> **What is asked**
Rewrite the stretch of the records from the line containing "You are a GUI" through the end, swapping "share icon" for "settings icon" and keeping everything else the same. Leave the pictures out of your answer.

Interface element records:
================================
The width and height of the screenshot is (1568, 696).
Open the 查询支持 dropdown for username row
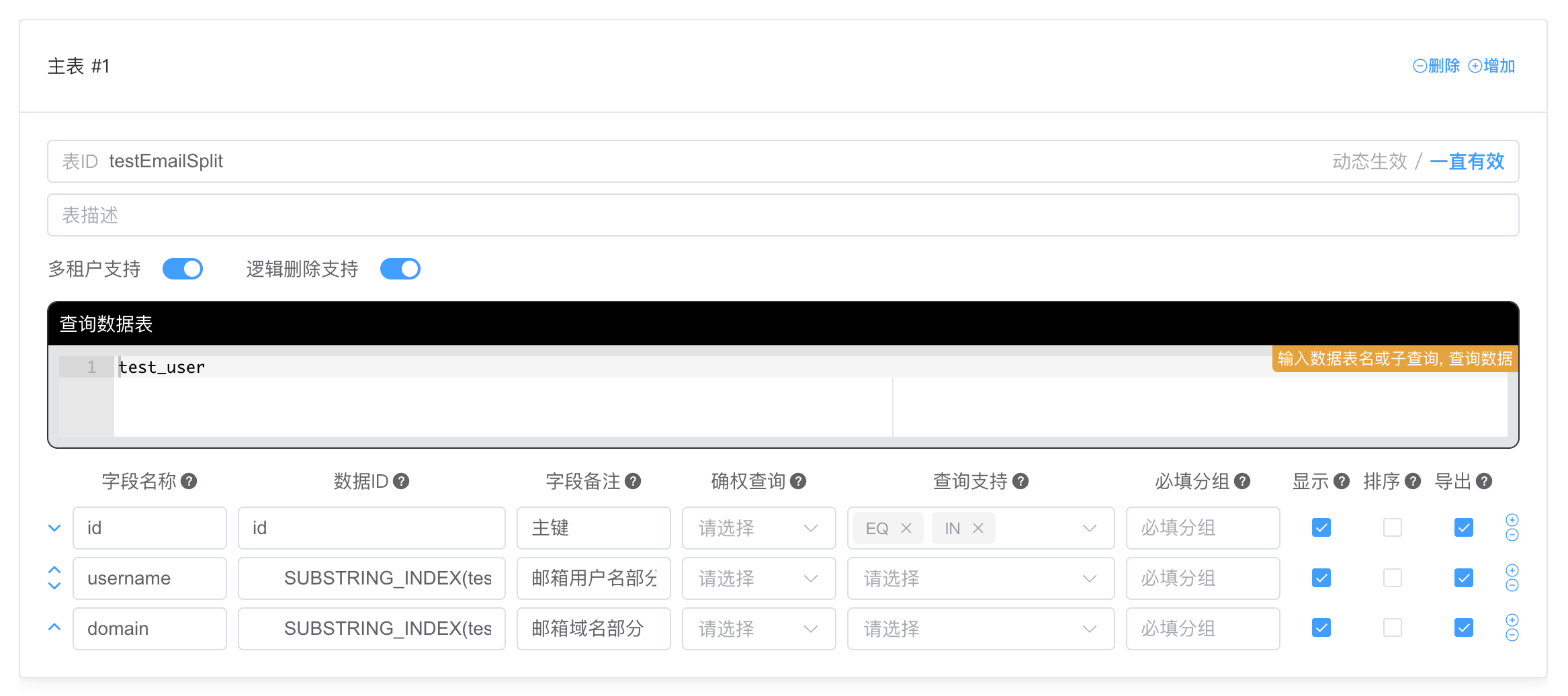(x=980, y=578)
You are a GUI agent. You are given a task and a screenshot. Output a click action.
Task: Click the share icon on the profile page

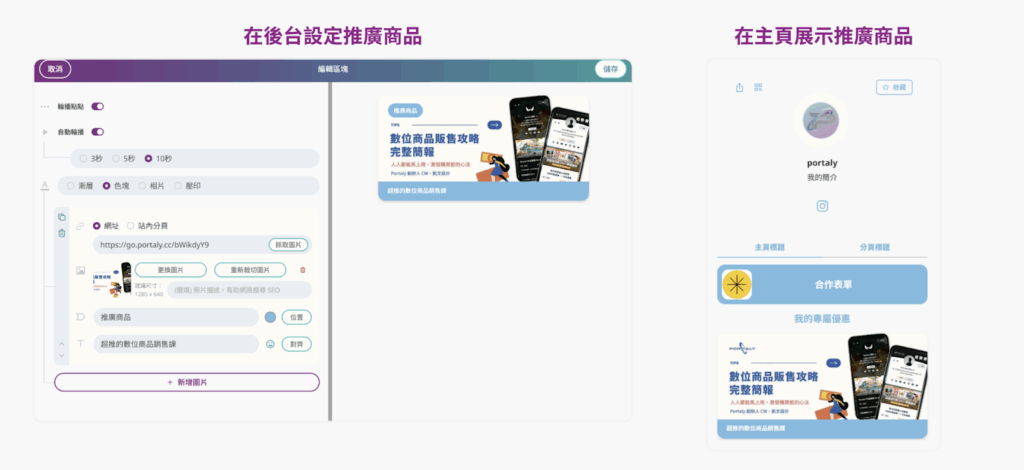click(x=739, y=87)
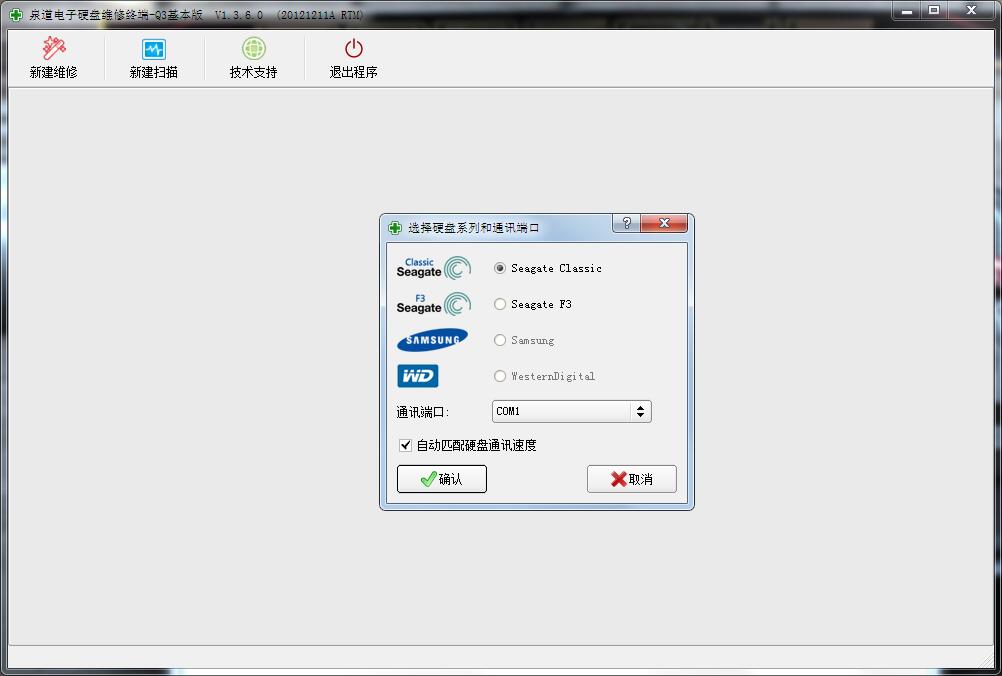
================================
> **Response**
You are a GUI agent. You are given a task and a screenshot. Output a click action.
Task: Click the settings icon on the profile page

click(x=739, y=87)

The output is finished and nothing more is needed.